TASK DESCRIPTION:
Render everything in the data from the line containing "Pressemitteilungen (146, 209)" down to the line containing "View List [Switch to list view] (384, 322)", both included, as a Markdown table with a Row column for the row number and a Line column for the line itself. Leave out blank lines.
** Start of RECORDS SUPPLIED **
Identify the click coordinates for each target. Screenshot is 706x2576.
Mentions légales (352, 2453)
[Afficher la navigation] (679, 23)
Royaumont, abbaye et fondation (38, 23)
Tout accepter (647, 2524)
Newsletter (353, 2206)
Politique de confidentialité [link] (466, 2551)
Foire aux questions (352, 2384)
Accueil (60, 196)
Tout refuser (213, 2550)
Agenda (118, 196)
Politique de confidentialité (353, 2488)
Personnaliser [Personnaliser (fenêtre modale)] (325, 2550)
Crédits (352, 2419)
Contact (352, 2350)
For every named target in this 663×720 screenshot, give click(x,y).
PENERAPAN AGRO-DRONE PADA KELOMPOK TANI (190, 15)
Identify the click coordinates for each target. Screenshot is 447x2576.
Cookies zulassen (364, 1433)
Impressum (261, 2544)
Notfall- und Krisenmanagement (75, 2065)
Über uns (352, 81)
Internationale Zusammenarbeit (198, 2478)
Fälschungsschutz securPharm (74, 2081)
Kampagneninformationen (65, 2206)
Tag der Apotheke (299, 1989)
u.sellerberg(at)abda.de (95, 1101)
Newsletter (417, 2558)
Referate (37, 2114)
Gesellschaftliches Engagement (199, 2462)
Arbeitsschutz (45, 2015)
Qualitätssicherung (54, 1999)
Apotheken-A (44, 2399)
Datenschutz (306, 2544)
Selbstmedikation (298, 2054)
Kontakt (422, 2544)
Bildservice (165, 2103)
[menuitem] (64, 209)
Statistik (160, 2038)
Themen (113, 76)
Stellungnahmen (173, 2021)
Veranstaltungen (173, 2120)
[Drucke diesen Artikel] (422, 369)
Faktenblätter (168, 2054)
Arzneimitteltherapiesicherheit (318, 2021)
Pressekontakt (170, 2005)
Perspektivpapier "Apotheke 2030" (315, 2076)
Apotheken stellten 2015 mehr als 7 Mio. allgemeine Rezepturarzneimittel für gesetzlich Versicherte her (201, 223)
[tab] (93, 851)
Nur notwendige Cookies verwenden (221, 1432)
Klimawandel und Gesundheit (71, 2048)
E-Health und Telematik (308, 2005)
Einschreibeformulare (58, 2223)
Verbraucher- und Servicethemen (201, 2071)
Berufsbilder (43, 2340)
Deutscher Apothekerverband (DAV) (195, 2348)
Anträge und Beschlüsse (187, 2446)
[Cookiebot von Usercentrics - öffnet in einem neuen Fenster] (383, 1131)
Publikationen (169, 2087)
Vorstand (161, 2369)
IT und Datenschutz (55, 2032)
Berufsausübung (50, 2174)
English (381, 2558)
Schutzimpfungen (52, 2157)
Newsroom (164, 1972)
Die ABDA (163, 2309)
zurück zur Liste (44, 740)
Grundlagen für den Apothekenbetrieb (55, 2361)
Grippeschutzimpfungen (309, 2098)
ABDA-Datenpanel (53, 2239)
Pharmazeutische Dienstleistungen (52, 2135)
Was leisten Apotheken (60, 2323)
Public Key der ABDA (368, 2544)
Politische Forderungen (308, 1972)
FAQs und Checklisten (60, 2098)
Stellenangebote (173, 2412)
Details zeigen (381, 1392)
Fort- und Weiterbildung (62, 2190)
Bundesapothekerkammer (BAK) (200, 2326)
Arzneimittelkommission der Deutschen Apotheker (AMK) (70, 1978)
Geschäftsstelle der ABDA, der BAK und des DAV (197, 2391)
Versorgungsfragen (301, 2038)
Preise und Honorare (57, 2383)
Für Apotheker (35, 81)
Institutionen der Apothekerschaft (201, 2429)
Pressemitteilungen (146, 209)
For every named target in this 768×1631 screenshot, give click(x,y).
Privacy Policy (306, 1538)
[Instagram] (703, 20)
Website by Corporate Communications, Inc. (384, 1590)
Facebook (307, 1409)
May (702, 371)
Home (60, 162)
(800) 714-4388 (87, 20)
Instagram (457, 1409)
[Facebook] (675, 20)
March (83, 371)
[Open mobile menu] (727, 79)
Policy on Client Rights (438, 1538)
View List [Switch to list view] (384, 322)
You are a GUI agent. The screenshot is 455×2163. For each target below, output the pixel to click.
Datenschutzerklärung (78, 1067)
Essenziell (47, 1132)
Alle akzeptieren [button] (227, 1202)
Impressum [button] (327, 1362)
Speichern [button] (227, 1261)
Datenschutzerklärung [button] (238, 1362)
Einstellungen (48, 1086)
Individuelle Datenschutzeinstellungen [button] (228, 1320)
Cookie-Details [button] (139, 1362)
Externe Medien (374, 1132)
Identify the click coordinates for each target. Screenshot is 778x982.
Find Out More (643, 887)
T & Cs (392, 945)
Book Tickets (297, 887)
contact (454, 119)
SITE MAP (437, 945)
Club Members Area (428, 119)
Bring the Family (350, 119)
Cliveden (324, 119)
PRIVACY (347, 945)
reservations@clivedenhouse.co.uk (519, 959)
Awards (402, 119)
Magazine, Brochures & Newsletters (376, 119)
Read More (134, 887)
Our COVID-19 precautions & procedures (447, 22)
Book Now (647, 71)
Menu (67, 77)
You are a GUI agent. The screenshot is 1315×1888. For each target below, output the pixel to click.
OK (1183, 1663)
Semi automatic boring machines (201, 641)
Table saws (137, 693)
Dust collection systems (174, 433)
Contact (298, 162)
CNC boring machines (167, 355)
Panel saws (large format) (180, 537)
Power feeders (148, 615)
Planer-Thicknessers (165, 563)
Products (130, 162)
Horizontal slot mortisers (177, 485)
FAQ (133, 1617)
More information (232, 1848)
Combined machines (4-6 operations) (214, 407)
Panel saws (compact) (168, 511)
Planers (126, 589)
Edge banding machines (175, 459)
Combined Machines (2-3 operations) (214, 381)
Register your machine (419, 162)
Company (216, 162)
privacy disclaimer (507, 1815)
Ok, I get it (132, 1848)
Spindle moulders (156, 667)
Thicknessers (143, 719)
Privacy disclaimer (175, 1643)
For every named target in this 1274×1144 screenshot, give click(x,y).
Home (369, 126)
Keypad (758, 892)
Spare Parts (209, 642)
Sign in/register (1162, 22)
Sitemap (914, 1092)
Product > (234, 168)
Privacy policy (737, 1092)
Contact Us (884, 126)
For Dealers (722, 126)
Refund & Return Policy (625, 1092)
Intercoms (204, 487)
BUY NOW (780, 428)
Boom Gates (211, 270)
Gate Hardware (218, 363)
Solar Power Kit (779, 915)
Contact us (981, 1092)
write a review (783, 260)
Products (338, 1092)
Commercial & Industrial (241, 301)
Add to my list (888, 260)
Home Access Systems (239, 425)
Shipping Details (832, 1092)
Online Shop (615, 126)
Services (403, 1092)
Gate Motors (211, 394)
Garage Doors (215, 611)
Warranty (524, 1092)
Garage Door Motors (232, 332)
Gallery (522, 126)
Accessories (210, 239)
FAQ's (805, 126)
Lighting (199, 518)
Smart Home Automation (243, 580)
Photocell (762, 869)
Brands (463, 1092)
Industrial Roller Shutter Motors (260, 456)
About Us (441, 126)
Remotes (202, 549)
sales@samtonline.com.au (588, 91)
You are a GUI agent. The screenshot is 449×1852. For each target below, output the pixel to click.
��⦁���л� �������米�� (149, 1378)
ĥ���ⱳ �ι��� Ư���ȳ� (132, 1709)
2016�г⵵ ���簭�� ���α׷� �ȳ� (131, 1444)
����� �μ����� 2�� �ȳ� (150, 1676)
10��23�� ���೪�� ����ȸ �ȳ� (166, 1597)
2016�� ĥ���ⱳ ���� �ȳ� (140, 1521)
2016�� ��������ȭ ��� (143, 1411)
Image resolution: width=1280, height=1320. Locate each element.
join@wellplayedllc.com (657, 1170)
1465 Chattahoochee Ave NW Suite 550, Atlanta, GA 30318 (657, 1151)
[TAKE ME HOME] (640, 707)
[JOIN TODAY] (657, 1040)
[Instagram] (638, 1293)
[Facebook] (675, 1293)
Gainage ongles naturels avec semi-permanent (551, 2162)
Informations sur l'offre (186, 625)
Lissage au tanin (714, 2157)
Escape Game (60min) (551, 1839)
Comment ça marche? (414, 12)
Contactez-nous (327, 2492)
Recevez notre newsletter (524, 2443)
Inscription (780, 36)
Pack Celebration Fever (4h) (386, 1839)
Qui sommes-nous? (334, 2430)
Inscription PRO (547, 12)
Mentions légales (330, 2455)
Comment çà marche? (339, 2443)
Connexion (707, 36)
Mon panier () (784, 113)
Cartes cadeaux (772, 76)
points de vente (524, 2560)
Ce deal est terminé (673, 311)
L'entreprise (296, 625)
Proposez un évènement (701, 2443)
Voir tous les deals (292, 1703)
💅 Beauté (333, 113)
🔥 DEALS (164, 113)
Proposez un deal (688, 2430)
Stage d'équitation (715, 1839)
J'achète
** End of RECORDS SUPPLIED **
ANSWER IN FULL:
| Row | Line |
|---|---|
| 1 | Pressemitteilungen (146, 209) |
| 2 | For every named target in this 768×1631 screenshot, give click(x,y). |
| 3 | Privacy Policy (306, 1538) |
| 4 | [Instagram] (703, 20) |
| 5 | Website by Corporate Communications, Inc. (384, 1590) |
| 6 | Facebook (307, 1409) |
| 7 | May (702, 371) |
| 8 | Home (60, 162) |
| 9 | (800) 714-4388 (87, 20) |
| 10 | Instagram (457, 1409) |
| 11 | [Facebook] (675, 20) |
| 12 | March (83, 371) |
| 13 | [Open mobile menu] (727, 79) |
| 14 | Policy on Client Rights (438, 1538) |
| 15 | View List [Switch to list view] (384, 322) |